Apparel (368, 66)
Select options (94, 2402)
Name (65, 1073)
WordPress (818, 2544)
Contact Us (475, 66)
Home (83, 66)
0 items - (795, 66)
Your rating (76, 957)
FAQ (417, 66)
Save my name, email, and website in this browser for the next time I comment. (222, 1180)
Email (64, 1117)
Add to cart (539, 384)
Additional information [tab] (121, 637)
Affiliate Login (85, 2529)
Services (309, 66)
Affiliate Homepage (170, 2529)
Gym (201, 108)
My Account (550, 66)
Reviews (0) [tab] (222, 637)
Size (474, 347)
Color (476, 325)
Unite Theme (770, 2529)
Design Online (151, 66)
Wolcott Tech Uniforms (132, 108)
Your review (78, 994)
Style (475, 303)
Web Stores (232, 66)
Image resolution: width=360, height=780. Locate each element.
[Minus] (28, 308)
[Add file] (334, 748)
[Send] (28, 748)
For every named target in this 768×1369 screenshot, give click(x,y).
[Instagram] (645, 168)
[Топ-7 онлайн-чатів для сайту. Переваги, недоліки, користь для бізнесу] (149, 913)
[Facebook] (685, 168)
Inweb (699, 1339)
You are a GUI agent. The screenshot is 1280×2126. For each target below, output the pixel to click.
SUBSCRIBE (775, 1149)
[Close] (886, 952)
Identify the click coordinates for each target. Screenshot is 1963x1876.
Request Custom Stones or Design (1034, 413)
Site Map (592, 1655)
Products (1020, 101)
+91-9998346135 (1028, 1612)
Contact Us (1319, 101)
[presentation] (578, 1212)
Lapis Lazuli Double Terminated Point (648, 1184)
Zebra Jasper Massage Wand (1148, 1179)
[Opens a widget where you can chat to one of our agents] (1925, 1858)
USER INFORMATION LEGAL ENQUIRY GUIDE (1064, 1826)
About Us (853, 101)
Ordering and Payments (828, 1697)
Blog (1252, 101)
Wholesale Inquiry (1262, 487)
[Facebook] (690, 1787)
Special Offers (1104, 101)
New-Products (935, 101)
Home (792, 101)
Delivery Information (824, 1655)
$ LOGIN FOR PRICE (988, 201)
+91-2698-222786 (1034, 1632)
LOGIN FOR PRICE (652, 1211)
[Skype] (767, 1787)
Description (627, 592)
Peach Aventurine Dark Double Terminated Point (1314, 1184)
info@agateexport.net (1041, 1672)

*What you are asked to do*. Extract the full listing above without alteration.

*Answer to this task*.
Apparel (368, 66)
Select options (94, 2402)
Name (65, 1073)
WordPress (818, 2544)
Contact Us (475, 66)
Home (83, 66)
0 items - (795, 66)
Your rating (76, 957)
FAQ (417, 66)
Save my name, email, and website in this browser for the next time I comment. (222, 1180)
Email (64, 1117)
Add to cart (539, 384)
Additional information [tab] (121, 637)
Affiliate Login (85, 2529)
Services (309, 66)
Affiliate Homepage (170, 2529)
Gym (201, 108)
My Account (550, 66)
Reviews (0) [tab] (222, 637)
Size (474, 347)
Color (476, 325)
Unite Theme (770, 2529)
Design Online (151, 66)
Wolcott Tech Uniforms (132, 108)
Your review (78, 994)
Style (475, 303)
Web Stores (232, 66)
Image resolution: width=360, height=780. Locate each element.
[Minus] (28, 308)
[Add file] (334, 748)
[Send] (28, 748)
For every named target in this 768×1369 screenshot, give click(x,y).
[Instagram] (645, 168)
[Топ-7 онлайн-чатів для сайту. Переваги, недоліки, користь для бізнесу] (149, 913)
[Facebook] (685, 168)
Inweb (699, 1339)
You are a GUI agent. The screenshot is 1280×2126. For each target below, output the pixel to click.
SUBSCRIBE (775, 1149)
[Close] (886, 952)
Identify the click coordinates for each target. Screenshot is 1963x1876.
Request Custom Stones or Design (1034, 413)
Site Map (592, 1655)
Products (1020, 101)
+91-9998346135 (1028, 1612)
Contact Us (1319, 101)
[presentation] (578, 1212)
Lapis Lazuli Double Terminated Point (648, 1184)
Zebra Jasper Massage Wand (1148, 1179)
[Opens a widget where you can chat to one of our agents] (1925, 1858)
USER INFORMATION LEGAL ENQUIRY GUIDE (1064, 1826)
About Us (853, 101)
Ordering and Payments (828, 1697)
Blog (1252, 101)
Wholesale Inquiry (1262, 487)
[Facebook] (690, 1787)
Special Offers (1104, 101)
New-Products (935, 101)
Home (792, 101)
Delivery Information (824, 1655)
$ LOGIN FOR PRICE (988, 201)
+91-2698-222786 (1034, 1632)
LOGIN FOR PRICE (652, 1211)
[Skype] (767, 1787)
Description (627, 592)
Peach Aventurine Dark Double Terminated Point (1314, 1184)
info@agateexport.net (1041, 1672)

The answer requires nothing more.